Setting up and implementing a speech project is no different from a classic Web project, except for:
• the increased importance of the (Voice) User Interface, which must follow linguistic and psychological principles of conversational interaction
• the increased importance of usability testing
• an incremental design and development approach, with multiple feedback loops

These aspects are particularly important and most of the speech deployments that have failed in the past were due to a poor design or a design that did not take the user perspective into consideration. When thinking about designing an application, it is important to understand the target audience, their needs and expectations. Who are the callers, what do they call about, what and how much do they expect to find out, how often do they call, how do they phrase their questions, and what terminology do they use and understand? There are a number of specific tasks that can help answer these questions, including:
• transcription and language analysis of recorded ‘user-to-agent’ calls
• agent interviews
• call centre visits
• listening to live calls
• call-type analysis.

During the design phase, linguistic expertise is invaluable, particularly for designing the dialogue – i.e. the recorded prompts that the users are required to respond to. Good dialogue design is not easy; it needs to be simple, straightforward, consistent, unambiguous, helpful and representative of the language the target audience uses and/or is familiar with. Most importantly, dialogue design must help users navigate their way through the system smoothly.

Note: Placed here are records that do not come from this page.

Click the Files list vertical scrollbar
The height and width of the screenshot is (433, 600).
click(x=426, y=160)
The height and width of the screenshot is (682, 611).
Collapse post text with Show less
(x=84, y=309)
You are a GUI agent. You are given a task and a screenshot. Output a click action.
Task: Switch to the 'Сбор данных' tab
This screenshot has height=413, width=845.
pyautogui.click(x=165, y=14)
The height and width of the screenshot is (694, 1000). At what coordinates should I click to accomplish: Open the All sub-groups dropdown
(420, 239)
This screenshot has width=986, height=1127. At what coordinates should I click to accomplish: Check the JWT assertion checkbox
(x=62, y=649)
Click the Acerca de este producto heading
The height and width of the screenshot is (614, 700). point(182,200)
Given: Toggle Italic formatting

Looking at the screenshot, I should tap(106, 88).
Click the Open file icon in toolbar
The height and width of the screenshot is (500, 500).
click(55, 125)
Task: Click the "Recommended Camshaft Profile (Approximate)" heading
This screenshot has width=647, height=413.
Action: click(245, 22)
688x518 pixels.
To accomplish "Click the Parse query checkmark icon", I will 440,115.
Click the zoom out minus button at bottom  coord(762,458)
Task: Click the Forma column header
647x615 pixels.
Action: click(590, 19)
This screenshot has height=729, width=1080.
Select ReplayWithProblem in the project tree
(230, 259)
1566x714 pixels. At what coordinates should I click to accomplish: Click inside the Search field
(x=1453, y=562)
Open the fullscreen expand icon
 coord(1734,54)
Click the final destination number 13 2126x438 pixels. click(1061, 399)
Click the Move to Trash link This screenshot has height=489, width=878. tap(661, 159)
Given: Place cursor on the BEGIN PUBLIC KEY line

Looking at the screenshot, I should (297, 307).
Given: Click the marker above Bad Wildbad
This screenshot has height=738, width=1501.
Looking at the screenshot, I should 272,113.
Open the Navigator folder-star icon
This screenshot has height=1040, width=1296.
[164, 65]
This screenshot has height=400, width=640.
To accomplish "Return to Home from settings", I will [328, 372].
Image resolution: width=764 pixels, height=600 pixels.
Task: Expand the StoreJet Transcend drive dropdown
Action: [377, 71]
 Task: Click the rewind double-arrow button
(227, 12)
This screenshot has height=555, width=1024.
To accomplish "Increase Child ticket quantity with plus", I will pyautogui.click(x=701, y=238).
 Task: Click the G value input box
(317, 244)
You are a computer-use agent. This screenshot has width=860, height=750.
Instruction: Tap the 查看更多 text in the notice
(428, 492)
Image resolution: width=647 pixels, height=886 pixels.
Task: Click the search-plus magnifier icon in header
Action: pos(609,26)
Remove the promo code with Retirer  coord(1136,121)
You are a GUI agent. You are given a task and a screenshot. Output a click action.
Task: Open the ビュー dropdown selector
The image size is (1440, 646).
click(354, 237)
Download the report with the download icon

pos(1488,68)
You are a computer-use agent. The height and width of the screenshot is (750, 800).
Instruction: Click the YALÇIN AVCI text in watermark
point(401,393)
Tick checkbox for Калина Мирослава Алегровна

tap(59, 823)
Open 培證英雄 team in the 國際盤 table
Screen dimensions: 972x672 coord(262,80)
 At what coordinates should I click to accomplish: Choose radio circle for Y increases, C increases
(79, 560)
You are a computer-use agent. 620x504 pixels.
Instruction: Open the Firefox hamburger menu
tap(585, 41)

Dialogue is normally designed to reflect a persona – a carefully constructed human image that the company wants to portray to its audience.

Typical project phases are:
• Business analysis: define business drivers, needs and goals; select the right application
• Requirements definition: what are we building
• VUI and Call Flow Design: how will the dialogue between caller and system flow?
• Back-end design: how will the speech application integrate with existing back-end systems (ERP, CRM, CTI, etc.)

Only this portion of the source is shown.